接着,她指指心口,語氣生冷,“所以要想人不知,除非己莫為。”

唐冉之一怔,沉深的眼睛盯着她,“阿喜,我們談談。”

折喜愕然:“談談?我們有什麽好談的?我們兩個人好像沒什麽好談吧。”

她低低笑,笑容清淡,兀自笑了一會,她望着人來人往的寺客,道:“你還沒來過這裏吧,我帶你去逛逛。”

她說完徑直走遠,也沒有管唐冉之是不是跟來了。

唐冉之深吸一口氣,走上去。

正值當午,烈日炎炎,寺廟的人越來越多,折喜走在前面,唐冉之跟在她身後,她指指眼前的建築,一座兩側五開間的樓閣式建築,說,“這是藏經閣。”

唐冉之跟着望去,整個建築精巧壯觀,金碧輝煌。

她笑了笑又說:“這裏藏有許多佛教文物,除藏經外,還有佛像、各種石雕、著名書畫、和一些古今中外典籍。是不是很壯觀!”

她一邊說着卻沒有停留片刻,繼續往前走,來到一處人流清淨的地方,是個小偏殿,周圍種植幾棵老榕樹,樹幹粗壯,枝葉茂盛,是個乘涼的好地方。

樹幹周圍被鐵絲網圍着,但一旁有石桌石凳。

折喜指它,“坐坐吧。”

唐冉之随她坐下,藍天白雲,樹上知了的叫聲,隐約卻嘈雜的人聲。

折喜擡目看他,“什麽時候回易市?”

唐冉之深呼吸口氣,隽黑清澈的眼眸認真看着她,“阿喜,當年……”

“當年的事你不用解釋!”

她猛地站起來,厲聲打斷他。

心突然不安害怕起來,可他似乎偏不讓她如意。

唐冉之一把握住她的手,緊緊地不開放,語氣輕不可聞卻帶着懇求,“阿喜,你聽我解釋。”

折喜頓了幾秒,她抽回手起身,低低道,“不用解釋,真的不用解釋……”

“折喜!”唐冉之起身,筆直站在她面前,他垂眼看着她,面無表情,一字一句地說,“我沒有傷害錫寧,從來都沒有過!”
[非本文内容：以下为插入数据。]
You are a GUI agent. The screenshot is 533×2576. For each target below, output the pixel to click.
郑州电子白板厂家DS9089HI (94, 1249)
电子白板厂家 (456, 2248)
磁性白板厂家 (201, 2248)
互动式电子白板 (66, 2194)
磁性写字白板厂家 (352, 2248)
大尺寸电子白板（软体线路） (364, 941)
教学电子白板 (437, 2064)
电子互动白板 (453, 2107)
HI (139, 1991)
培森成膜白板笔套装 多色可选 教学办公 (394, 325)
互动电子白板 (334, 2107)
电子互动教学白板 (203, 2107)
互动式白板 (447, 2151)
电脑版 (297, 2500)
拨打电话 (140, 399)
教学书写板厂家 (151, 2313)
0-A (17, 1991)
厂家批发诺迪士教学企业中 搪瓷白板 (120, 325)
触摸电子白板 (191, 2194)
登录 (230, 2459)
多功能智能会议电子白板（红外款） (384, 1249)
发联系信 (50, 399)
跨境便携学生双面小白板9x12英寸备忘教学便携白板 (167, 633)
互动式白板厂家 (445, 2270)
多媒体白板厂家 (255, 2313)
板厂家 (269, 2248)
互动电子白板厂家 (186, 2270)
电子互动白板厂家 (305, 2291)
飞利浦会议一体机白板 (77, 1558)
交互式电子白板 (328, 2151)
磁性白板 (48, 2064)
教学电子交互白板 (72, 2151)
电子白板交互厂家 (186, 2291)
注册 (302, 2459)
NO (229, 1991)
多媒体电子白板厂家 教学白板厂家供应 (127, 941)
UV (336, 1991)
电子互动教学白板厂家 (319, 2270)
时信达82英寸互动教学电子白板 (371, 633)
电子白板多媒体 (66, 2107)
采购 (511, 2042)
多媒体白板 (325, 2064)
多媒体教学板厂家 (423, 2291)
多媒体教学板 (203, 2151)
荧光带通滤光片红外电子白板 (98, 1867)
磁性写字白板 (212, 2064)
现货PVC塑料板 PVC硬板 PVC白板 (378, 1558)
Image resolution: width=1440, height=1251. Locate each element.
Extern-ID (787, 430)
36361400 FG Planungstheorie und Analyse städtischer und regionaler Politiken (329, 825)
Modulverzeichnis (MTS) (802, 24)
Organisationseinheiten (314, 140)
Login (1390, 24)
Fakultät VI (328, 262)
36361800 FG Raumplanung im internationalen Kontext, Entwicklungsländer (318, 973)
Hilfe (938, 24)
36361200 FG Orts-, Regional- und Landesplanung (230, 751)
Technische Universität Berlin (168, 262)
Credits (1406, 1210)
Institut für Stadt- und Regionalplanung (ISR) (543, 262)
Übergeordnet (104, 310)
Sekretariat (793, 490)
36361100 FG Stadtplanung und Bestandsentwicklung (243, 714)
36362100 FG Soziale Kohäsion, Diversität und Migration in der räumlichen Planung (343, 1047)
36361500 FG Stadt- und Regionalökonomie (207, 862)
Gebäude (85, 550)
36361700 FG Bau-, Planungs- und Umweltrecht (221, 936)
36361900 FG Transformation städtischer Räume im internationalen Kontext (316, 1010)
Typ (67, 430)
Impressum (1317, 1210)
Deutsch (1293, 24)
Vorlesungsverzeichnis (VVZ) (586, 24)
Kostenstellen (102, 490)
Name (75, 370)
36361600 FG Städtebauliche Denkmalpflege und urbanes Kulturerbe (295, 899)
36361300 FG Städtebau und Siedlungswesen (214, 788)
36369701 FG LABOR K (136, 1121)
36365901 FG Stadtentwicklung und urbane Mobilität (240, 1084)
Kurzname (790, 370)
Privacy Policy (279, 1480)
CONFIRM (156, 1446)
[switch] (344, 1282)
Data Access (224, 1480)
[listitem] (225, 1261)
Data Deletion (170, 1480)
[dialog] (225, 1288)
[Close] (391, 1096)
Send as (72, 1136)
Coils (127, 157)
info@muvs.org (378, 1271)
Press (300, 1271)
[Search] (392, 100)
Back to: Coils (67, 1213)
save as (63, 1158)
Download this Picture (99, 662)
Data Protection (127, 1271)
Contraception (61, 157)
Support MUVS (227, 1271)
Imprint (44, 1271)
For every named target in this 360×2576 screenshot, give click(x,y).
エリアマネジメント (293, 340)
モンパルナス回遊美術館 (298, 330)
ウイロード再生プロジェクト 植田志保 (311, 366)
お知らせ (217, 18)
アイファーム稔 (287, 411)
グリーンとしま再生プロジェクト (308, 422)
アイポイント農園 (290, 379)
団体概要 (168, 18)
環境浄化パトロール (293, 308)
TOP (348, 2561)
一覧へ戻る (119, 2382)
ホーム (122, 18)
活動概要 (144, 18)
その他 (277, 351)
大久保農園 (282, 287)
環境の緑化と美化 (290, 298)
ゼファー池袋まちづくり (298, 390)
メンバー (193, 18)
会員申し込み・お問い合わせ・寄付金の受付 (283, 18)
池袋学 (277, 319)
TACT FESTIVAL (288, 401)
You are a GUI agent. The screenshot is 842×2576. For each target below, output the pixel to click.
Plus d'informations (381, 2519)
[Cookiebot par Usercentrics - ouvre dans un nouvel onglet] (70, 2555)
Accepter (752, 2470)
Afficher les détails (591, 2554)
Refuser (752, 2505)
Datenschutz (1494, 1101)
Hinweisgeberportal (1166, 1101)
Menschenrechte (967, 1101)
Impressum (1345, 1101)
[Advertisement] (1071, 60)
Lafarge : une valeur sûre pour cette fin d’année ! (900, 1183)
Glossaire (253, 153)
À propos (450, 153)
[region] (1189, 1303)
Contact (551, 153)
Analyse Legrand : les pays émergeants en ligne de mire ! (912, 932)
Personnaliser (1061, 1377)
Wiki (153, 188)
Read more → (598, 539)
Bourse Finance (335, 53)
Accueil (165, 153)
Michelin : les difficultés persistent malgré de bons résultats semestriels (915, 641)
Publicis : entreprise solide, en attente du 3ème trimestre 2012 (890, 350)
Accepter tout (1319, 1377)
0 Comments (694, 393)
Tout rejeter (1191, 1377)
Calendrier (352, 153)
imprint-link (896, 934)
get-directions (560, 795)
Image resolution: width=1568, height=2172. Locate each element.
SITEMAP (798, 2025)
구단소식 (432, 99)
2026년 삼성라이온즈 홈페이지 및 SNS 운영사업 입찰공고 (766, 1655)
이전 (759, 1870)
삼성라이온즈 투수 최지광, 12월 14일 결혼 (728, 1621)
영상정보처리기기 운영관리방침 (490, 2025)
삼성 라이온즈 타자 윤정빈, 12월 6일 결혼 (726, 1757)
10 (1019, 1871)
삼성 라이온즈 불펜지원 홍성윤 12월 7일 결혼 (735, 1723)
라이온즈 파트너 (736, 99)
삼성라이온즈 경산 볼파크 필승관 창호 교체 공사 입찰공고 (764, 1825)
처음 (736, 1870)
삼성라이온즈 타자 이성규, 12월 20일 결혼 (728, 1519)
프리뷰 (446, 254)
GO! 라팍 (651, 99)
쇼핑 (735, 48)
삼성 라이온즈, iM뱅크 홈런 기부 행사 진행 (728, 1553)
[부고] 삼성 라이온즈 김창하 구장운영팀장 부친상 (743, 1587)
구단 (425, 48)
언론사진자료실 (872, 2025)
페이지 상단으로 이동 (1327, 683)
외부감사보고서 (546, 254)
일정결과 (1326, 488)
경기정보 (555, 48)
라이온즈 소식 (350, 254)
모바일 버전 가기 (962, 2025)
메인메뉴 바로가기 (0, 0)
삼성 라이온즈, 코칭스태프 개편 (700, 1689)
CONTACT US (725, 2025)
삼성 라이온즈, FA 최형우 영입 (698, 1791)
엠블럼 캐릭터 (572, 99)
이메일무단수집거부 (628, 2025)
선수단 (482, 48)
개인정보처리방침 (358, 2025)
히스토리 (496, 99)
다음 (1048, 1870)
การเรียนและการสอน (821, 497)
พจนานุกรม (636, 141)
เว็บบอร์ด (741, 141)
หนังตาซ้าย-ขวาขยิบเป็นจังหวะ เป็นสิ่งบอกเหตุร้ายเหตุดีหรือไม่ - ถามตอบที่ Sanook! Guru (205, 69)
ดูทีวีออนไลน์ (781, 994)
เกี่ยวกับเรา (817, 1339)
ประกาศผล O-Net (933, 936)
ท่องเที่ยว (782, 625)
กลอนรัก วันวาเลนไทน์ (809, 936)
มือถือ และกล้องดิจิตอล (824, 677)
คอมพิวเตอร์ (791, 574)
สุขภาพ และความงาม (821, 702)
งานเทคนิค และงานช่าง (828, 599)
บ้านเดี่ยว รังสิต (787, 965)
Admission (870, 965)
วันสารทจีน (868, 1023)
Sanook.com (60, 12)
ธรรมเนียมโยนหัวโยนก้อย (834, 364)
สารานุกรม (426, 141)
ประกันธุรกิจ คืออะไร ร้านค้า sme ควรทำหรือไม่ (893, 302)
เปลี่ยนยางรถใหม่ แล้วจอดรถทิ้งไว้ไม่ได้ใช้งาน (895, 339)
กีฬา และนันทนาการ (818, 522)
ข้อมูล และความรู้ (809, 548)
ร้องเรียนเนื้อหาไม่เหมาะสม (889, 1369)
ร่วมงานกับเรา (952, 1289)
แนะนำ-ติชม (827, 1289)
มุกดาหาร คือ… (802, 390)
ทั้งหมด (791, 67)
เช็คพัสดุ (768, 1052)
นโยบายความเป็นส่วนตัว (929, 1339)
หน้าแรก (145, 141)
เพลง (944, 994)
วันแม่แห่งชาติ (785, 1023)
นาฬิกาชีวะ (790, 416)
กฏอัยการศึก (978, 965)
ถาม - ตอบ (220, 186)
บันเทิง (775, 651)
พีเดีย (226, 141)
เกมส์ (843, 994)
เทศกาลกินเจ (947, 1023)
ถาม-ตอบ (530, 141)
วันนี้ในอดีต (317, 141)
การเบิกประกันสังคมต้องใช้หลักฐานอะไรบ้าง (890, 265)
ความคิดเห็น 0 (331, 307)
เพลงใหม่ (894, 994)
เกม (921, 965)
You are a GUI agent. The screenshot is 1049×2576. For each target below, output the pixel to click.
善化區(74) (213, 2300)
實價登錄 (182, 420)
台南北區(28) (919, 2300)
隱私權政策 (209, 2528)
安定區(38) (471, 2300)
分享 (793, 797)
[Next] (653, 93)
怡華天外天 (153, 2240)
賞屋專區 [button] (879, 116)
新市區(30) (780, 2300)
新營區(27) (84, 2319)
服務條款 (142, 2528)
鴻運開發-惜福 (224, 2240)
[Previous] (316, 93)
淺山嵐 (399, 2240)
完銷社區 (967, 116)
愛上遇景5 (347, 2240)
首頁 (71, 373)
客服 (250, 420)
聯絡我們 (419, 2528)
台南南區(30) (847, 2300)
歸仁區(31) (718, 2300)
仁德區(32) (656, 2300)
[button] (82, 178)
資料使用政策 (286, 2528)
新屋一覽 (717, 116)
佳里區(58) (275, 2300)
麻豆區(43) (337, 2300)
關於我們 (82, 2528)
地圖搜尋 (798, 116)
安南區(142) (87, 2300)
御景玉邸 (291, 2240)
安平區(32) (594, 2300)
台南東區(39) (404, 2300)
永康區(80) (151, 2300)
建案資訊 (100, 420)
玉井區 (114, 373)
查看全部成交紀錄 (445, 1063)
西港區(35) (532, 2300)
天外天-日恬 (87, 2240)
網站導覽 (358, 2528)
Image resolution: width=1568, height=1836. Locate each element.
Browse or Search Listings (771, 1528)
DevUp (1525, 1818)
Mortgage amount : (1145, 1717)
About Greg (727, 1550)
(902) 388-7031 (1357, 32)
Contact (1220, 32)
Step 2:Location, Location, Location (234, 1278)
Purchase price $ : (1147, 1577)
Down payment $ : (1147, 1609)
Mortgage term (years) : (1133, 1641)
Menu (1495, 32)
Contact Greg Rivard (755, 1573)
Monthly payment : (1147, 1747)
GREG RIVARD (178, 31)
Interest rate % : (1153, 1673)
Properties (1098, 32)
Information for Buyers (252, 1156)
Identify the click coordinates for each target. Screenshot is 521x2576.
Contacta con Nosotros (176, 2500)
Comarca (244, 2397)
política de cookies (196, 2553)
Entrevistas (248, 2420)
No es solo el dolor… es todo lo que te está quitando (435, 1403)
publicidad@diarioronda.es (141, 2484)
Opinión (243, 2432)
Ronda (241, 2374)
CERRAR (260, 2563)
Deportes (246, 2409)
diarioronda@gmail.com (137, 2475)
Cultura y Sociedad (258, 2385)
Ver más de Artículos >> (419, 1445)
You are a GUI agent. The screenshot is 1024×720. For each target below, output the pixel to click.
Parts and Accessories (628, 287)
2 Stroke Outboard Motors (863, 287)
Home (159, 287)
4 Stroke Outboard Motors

折喜垂垂眼,指尖輕顫,她往來時的方向後退了幾步,望着他淡淡道,“小叔叔,我不喜歡你在這裏,明天下山後你直接回易市吧。”

“呵……”

小叔叔——

唐冉之眯起雙眼,眉眼見滿是不悅。

他上前一把握住她手,動作太快以至于折喜一時間沒反應過來,她擡手想推開他,可沒想到雙手被他牢牢扣在身後。

一晃而瞬。唐冉之欺身壓近她。

“你!”折喜惱怒,身體往後倒,“唐冉之!你想幹……”

“你要不要猜一猜我想做什麽?”

唐冉之靠近她幾分,她往後倒幾分。

兩人距離太近,薄薄的衣物,身體溫熱的氣息,她幾乎慌亂不安,朝他大吼,“我不猜老娘不猜!你放開我!”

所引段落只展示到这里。